> Exercise brief:
Reproduce the following items verbatim, leaving out the pictures.
##########
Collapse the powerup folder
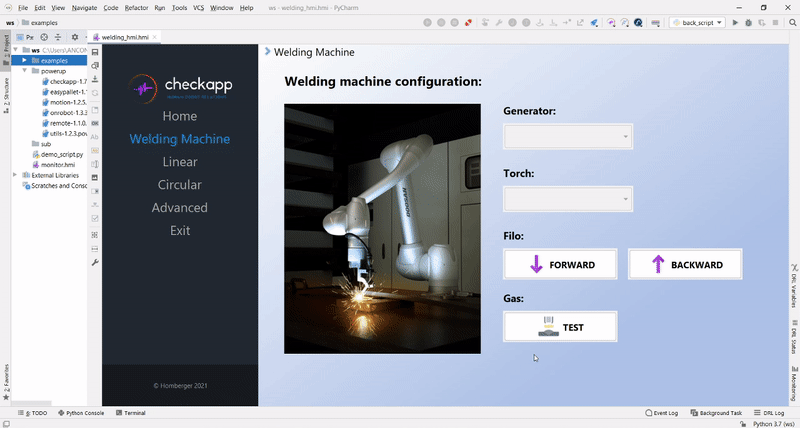The width and height of the screenshot is (800, 428). click(x=24, y=71)
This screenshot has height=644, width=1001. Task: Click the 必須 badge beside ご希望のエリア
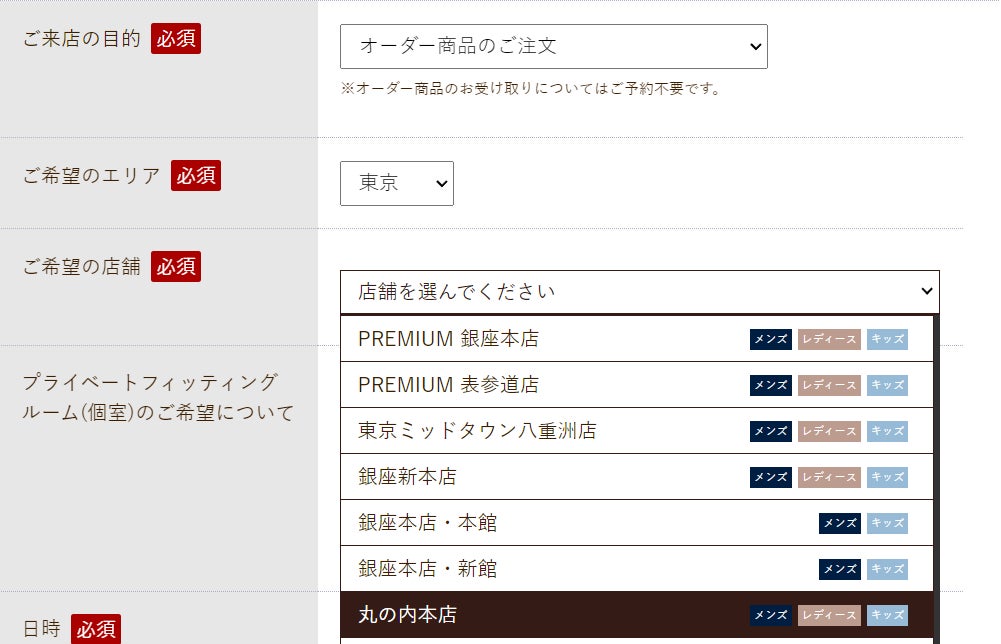[x=196, y=176]
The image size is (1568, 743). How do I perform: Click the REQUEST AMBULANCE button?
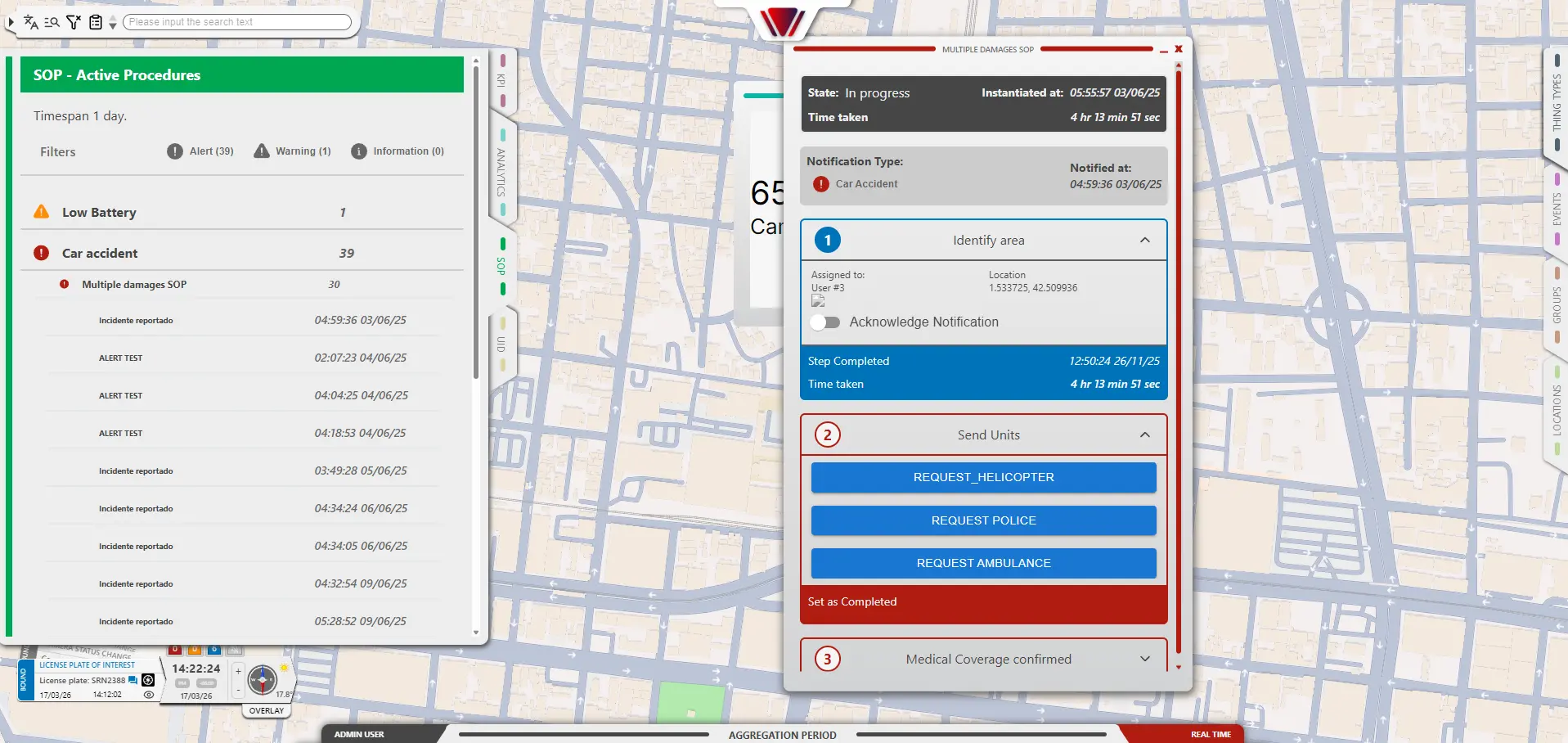pyautogui.click(x=983, y=563)
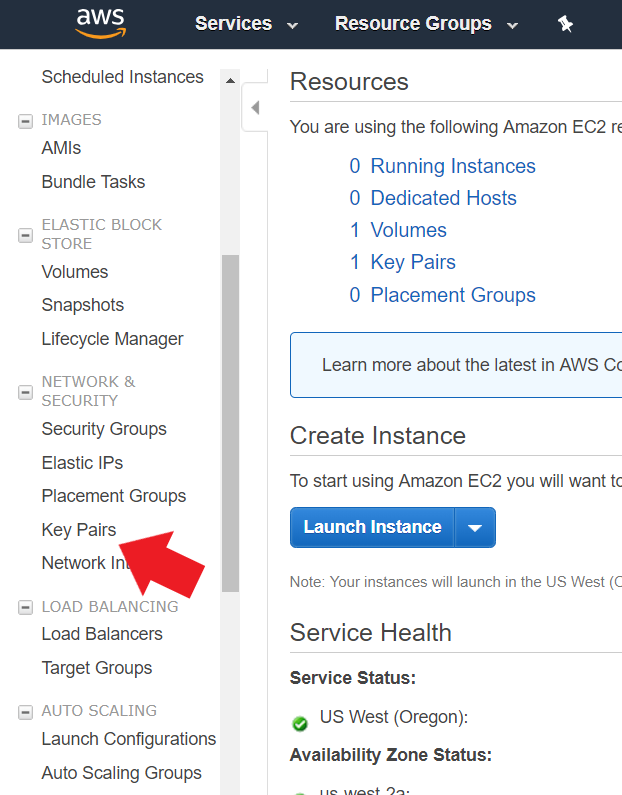Collapse the AUTO SCALING section

[x=26, y=712]
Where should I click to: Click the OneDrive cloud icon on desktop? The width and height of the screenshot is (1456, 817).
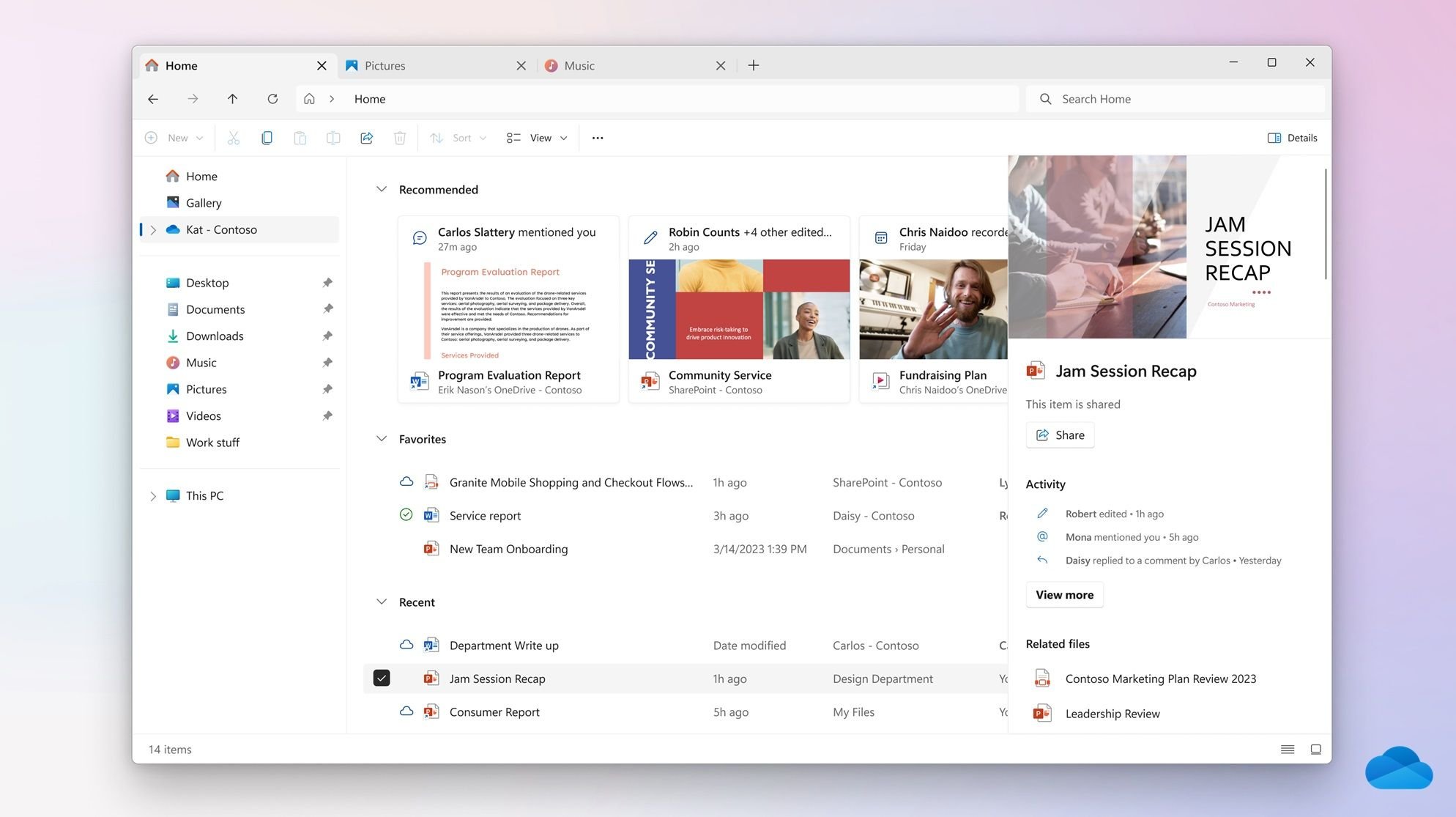coord(1398,769)

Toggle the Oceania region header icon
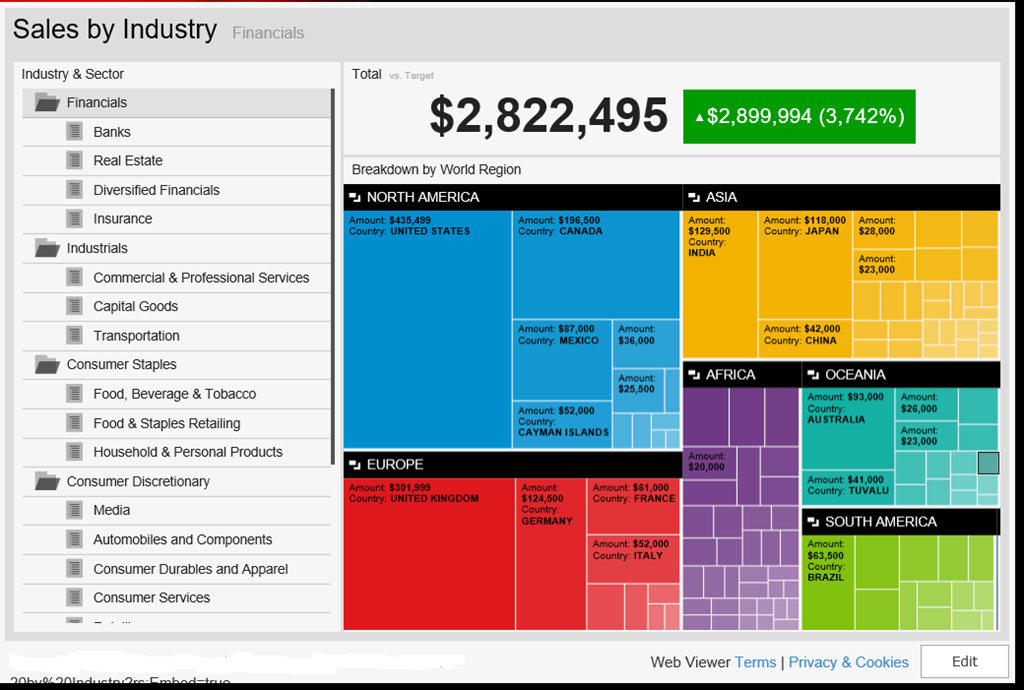[813, 375]
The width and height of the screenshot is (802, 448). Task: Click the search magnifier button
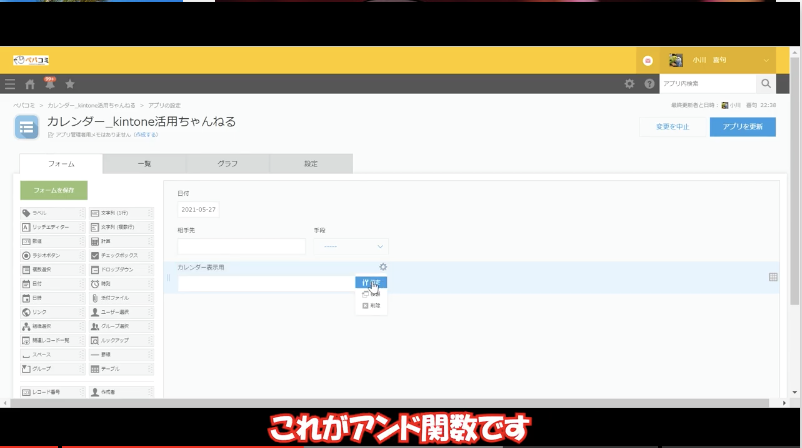(x=766, y=84)
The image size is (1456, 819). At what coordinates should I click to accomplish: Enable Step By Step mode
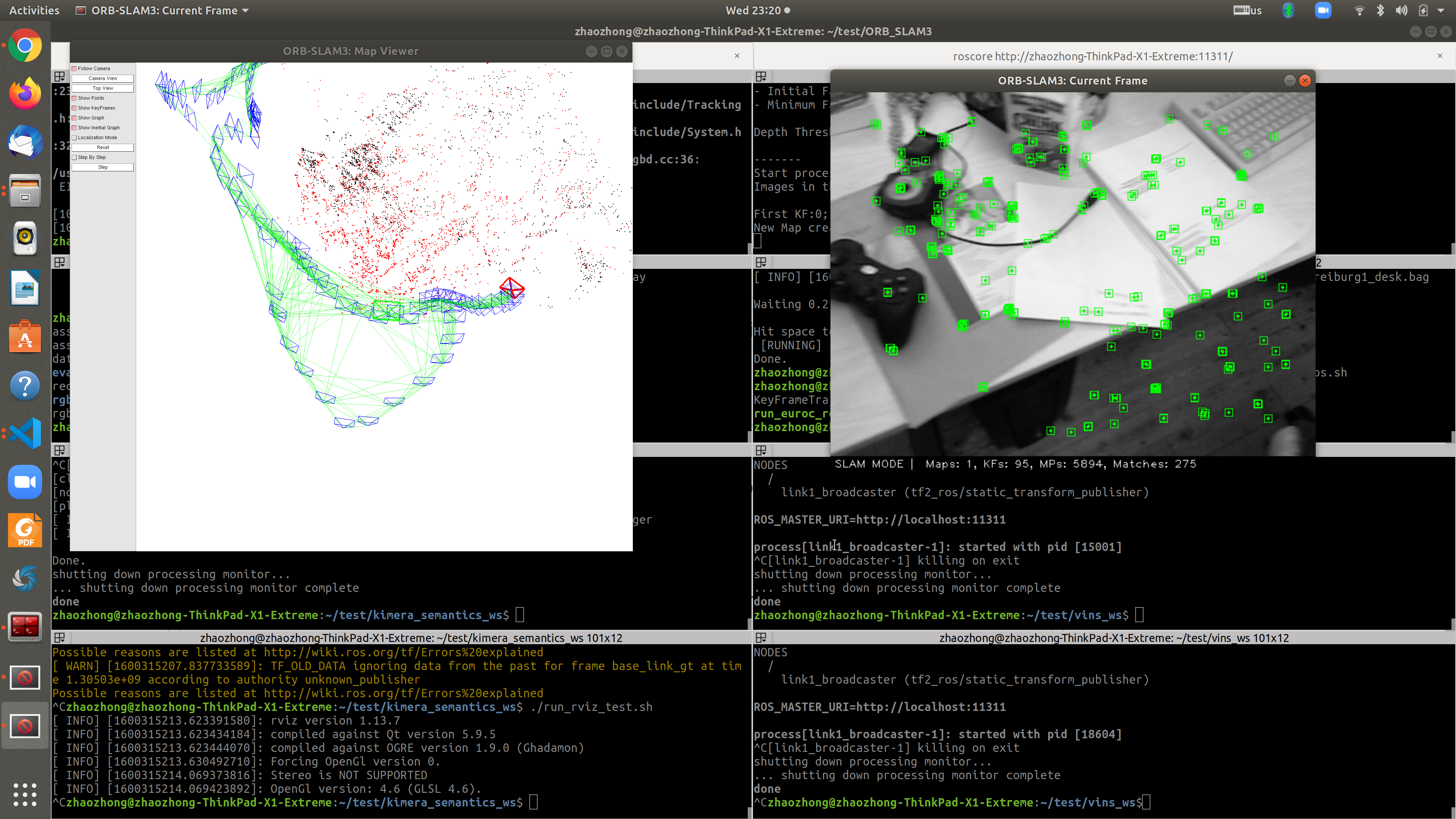coord(74,157)
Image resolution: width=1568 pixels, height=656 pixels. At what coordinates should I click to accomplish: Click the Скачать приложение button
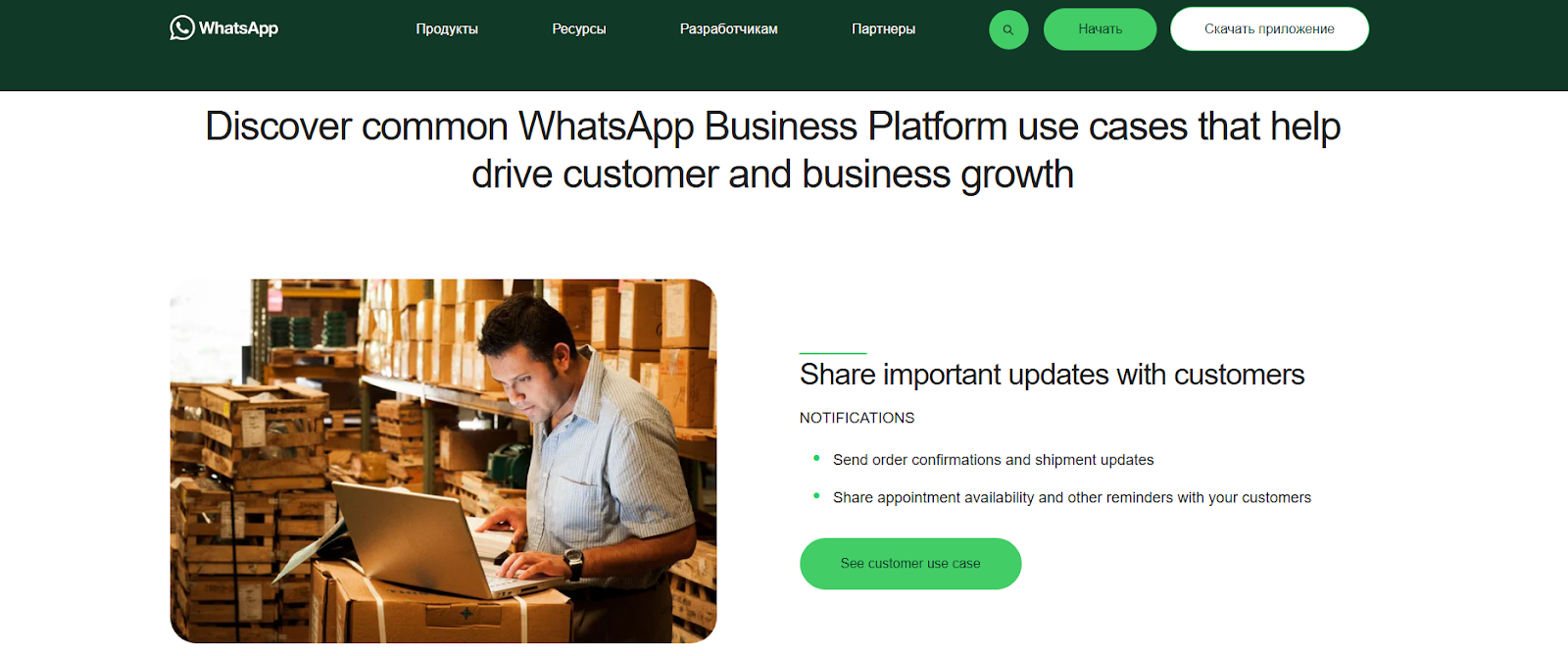click(1269, 29)
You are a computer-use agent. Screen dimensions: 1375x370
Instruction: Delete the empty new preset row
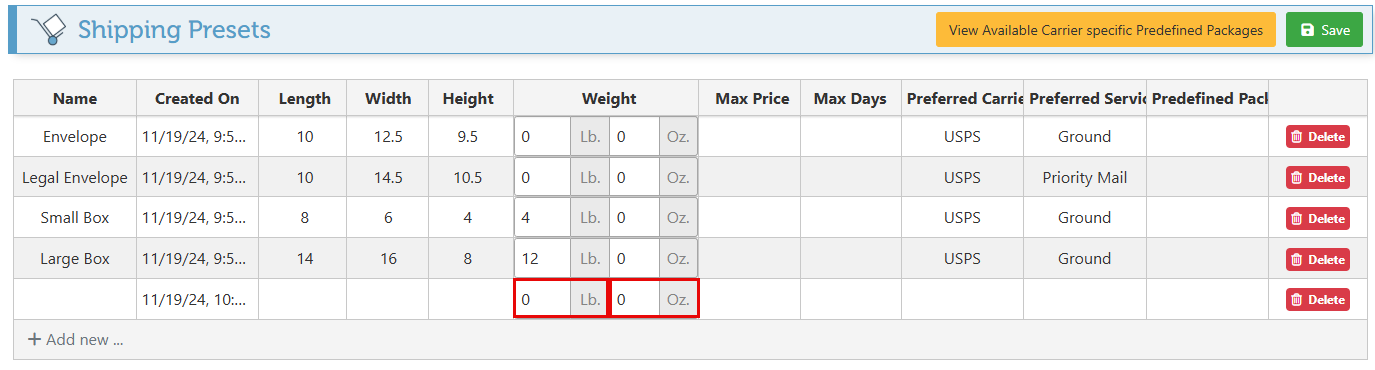pos(1318,300)
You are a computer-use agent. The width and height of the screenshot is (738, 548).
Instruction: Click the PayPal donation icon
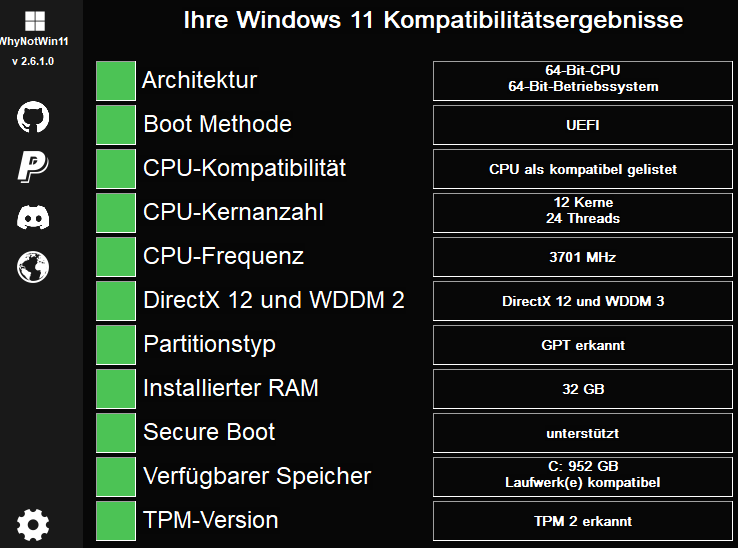pyautogui.click(x=33, y=167)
##########
> Complete output:
Collapse the powerup folder
The width and height of the screenshot is (800, 428). click(x=24, y=71)
This screenshot has height=644, width=1001. Task: Click the 必須 badge beside ご希望のエリア
[x=196, y=176]
The image size is (1568, 743). How do I perform: Click the REQUEST AMBULANCE button?
pyautogui.click(x=983, y=563)
Collapse the AUTO SCALING section

[x=26, y=712]
Where should I click to: Click the OneDrive cloud icon on desktop? The width and height of the screenshot is (1456, 817).
coord(1398,769)

Toggle the Oceania region header icon
[813, 375]
The width and height of the screenshot is (802, 448). Task: Click the search magnifier button
(x=766, y=84)
The image size is (1456, 819). At what coordinates should I click to accomplish: Enable Step By Step mode
coord(74,157)
Image resolution: width=1568 pixels, height=656 pixels. At what coordinates should I click to accomplish: Click the Скачать приложение button
click(1269, 29)
You are a computer-use agent. Screen dimensions: 1375x370
Instruction: Delete the empty new preset row
pos(1318,300)
You are a computer-use agent. The width and height of the screenshot is (738, 548).
Instruction: Click the PayPal donation icon
pyautogui.click(x=33, y=167)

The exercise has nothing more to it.